**Provided text**
┄┄┄┄┄┄┄┄┄┄┄┄┄┄┄┄┄┄┄┄

NAME

grep, g - search a file for a pattern

SYNOPSIS

grep [ option ... ] pattern [ file ... ]
g [ option ... ] pattern [ file ... ]

DESCRIPTION

Grep searches the input files (standard input default) for lines that match the pattern, a regular expression as defined in regexp(7) with the addition of a newline character as an alternative (substitute for |) with lowest precedence. Normally, each line matching the pattern is `selected', and each selected line is copied to the standard output. The options are
-c
Print only a count of matching lines.
-h
Do not print file name tags (headers) with output lines.
-e
The following argument is taken as a pattern. This option makes it easy to specify patterns that might confuse argument parsing, such as -n.
-i
Ignore alphabetic case distinctions. The implementation folds into lower case all letters in the pattern and input before interpretation. Matched lines are printed in their original form.
-l
(ell) Print the names of files with selected lines; don't print the lines.
-L
Print the names of files with no selected lines; the converse of -l.
-n
Mark each printed line with its line number counted in its file.
-s
Produce no output, but return status.
-v
Reverse: print lines that do not match the pattern.
-f
The pattern argument is the name of a file containing regular expressions one per line.
-b
Don't buffer the output: write each output line as soon as it is discovered.
Output lines are tagged by file name when there is more than one input file. (To force this tagging, include /dev/null as a file name argument.)
Care should be taken when using the shell metacharacters $*[^|()=\ and newline in pattern; it is safest to enclose the entire expression in single quotes '...'. An expression starting with '*' will treat the rest of the expression as literal characters.
G invokes grep with -n and forces tagging of output lines by file name. If no files are listed, it searches all files matching
*.C *.b *.c *.h *.m *.cc *.java *.cgi *.pl *.py *.tex *.ms
    

SOURCE

/src/cmd/grep
 
/bin/g

SEE ALSO

ed(1), awk(1), sed(1), sam(1), regexp(7)

DIAGNOSTICS

Exit status is null if any lines are selected, or non-null when no lines are selected or an error occurs.

┄┄┄┄┄┄┄┄┄┄┄┄┄┄┄┄┄┄┄┄

**Stored items**
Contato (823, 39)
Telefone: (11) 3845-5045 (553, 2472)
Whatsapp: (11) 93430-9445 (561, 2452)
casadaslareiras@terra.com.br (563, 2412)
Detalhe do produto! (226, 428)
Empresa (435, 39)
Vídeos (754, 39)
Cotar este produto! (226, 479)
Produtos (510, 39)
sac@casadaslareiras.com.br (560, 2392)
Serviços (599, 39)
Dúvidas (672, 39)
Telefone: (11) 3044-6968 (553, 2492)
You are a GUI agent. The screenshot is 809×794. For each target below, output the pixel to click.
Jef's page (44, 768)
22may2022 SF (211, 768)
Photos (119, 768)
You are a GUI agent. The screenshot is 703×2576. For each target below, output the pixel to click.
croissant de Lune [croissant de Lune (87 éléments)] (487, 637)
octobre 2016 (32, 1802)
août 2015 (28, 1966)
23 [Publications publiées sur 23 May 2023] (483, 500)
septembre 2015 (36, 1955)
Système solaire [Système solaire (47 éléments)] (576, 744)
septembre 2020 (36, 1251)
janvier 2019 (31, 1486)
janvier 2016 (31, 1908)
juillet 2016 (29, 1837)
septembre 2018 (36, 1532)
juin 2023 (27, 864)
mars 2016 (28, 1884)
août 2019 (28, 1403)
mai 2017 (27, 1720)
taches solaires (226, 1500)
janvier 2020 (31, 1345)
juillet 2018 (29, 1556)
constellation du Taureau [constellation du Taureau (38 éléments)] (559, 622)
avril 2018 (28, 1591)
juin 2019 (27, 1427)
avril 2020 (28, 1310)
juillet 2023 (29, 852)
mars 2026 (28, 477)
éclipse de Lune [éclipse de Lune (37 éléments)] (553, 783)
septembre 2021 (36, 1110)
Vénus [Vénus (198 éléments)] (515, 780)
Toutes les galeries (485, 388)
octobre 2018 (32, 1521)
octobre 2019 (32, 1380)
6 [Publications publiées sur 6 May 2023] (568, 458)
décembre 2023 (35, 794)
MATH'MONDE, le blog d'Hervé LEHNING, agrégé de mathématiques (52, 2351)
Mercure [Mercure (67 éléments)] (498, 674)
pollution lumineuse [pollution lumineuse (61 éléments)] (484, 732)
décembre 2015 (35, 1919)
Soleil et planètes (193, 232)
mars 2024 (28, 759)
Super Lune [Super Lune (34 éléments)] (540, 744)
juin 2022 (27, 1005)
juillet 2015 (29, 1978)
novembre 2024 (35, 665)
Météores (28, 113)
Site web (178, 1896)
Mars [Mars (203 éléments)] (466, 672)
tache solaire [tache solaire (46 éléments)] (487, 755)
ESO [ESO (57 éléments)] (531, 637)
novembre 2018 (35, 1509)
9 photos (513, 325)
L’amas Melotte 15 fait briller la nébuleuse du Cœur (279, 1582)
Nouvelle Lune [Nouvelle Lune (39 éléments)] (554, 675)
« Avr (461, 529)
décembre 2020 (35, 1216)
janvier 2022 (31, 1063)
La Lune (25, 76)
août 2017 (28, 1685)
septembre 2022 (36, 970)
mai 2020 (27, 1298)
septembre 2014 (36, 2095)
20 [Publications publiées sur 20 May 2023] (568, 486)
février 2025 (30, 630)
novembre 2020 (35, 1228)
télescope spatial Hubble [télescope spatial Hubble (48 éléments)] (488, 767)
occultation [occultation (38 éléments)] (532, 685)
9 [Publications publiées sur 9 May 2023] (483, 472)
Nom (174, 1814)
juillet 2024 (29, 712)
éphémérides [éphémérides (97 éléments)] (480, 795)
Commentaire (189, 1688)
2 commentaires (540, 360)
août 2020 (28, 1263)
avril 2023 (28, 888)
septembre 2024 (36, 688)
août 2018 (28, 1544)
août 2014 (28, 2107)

┄┄┄┄┄┄┄┄┄┄┄┄┄┄┄┄┄┄┄┄

**Activities**
• A. Rewrite the paragraph of the grep manual page that begins "Care should be taken" as a short bulleted list, keeping its main facts.
• B. According to the grep manual page, do these statements hold? (i) The -L option prints the names of files that have no selected lines. (ii) With -i, matched lines are printed in lower case. (iii) The exit status is null when no lines are selected. Answer yes or no for each and quote the deciding words.
• C. Copy the grep manual page from "grep, g - search" up to and including "with output lines.".

**Task-by-task answers**
• A.
- Patterns that contain the shell metacharacters $*[^|()=\ or a newline need care.
- The safest approach is to enclose the entire expression in single quotes '...'.
- An expression that starts with '*' treats the rest of the expression as literal characters.

• B.
(i) Yes: "Print the names of files with no selected lines; the converse of -l."
(ii) No: "Matched lines are printed in their original form."
(iii) No: "Exit status is null if any lines are selected, or non-null when no lines are selected or an error occurs."

• C.
grep, g - search a file for a pattern

SYNOPSIS

grep [ option ... ] pattern [ file ... ]
g [ option ... ] pattern [ file ... ]

DESCRIPTION

Grep searches the input files (standard input default) for lines that match the pattern, a regular expression as defined in regexp(7) with the addition of a newline character as an alternative (substitute for |) with lowest precedence. Normally, each line matching the pattern is `selected', and each selected line is copied to the standard output. The options are
-c
Print only a count of matching lines.
-h
Do not print file name tags (headers) with output lines.